An aqueous solution is 1.33 molality in method determine the amount fraction of methenal and water
*shocks it's in MOLALITY. @_@ Please disregard the above post!
Molality is moles of solute per kilogram solvent. Thus we can say there are 1.33 moles of CH2O in 1000 g of H2O.
To get the moles of H2O, we divide the mass (1000 grams H2O) by its molar mass.
molar mass of H2O = 2 + 16 = 18 g/mol
n, H2O = (1000 g) / 18 g/mol
n, H2O = 55.56 mol H2O
We can therefore get the mole fractions:
x, CH2O = 1.33 / (1.33 + 55.56)
x, CH2O = 0.0238
x, H2O = 1 - 0.0238
x, H2O = 0.9762
Sorry about that. lol the solution was way shorter compared to the previous.
By the way, I'm not sure if you really meant "methanal" or "methanol" (CH3OH). But either way, the value of the mole fractions are the same. (But of course, if it's molarity, they won't be the same)
Hope this helps~ ;)
Methanal is also formaldehyde, which has a chemical formula of HCHO (or CH2O).

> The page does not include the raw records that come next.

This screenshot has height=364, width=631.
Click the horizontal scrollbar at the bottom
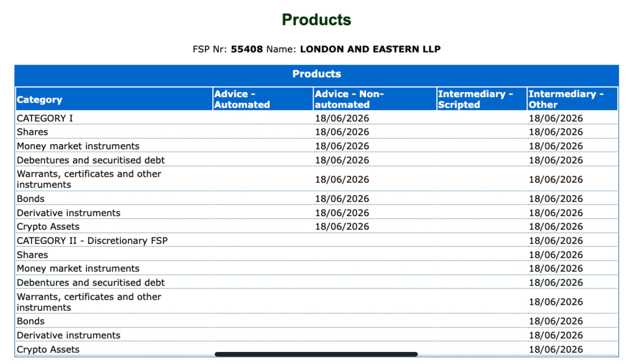[x=316, y=354]
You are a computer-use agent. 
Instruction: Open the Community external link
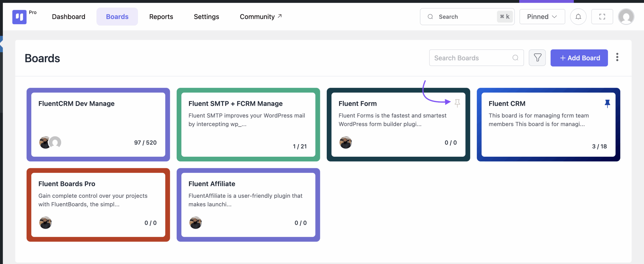pos(261,17)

Molarity is moles of solute per liter of solution. Thus we can say there are 1.33 moles of CH2O in 1 L of solution.
To get the mole fraction, we also need to get the moles of H2O. To do this, we get the volume of 1.33 mol CH2O from the moles by multiplying moles by its molar mass, and then dividing it by its density. From references, at normal conditions, the density of CH2O = 0.8153 g/mL.
molar mass of CH2O = 12 + 2 + 16 = 30 g/mol
V, CH2O = 1.33 mol (30 g/mol) / 0.8153 g/mL
V, CH2O = 48.939 mL CH2O
V, H2O = 1000 mL - 48.939 mL
V, H2O = 951.061 mL
Then we get the moles of H2O from the volume by multiplying it by the density and then dividing it by the molar mass. From references, at normal conditions, density of H2O = 1 g/mL
molar mass of H2O = 2 + 16 = 18 g/mol
n, H2O = (951.061 mL)(1 g/mL) / 18 g/mol
n, H2O = 52.837 mol H2O
We can therefore get the mole fractions:
x, CH2O = 1.33 / (1.33 + 52.837)
x, CH2O = 0.0246
x, H2O = 1 - 0.0246
x, H2O = 0.975
Hope this helps~ :)
To determine the amount fraction of methanol and water in an aqueous solution, you need to know the mole fraction of each component. Mole fraction is the ratio of the number of moles of a specific component to the total number of moles in the solution.
In this case, let's say we have an aqueous solution that is 1.33 molality in methanol. Molality (m) is defined as the number of moles of solute (methanol) divided by the mass of the solvent (water) in kilograms.
First, we need to determine the number of moles of methanol in the solution. The molality (m) is given as 1.33 molality, which means there are 1.33 moles of methanol per kilogram of water. We also need to know the molecular weight of methanol, which is approximately 32.04 g/mol.
To convert the given molality into moles of methanol, we can use the following formula:
moles of methanol = molality x mass of water (in kg)
Since we are not given the mass of water, we need another piece of information to proceed. For example, if we are given that the total mass of the solution is 1000 grams, we can assume that the mass of water is 1000 - mass of methanol.
Once we have the number of moles of methanol, we can determine the mole fraction of methanol using the following formula:
mole fraction of methanol = moles of methanol / total moles in the solution
To find the amount fraction, we can convert the mole fraction to the amount fraction using the following relationship:
amount fraction = mole fraction x molecular weight of the component / molecular weight of the mixture
Similarly, we can find the amount fraction of water using the mole fraction of water.
It's essential to note that without additional information, such as the total mass of the solution or the mass of water, we cannot precisely determine the amount fraction of methanol and water in the given aqueous solution.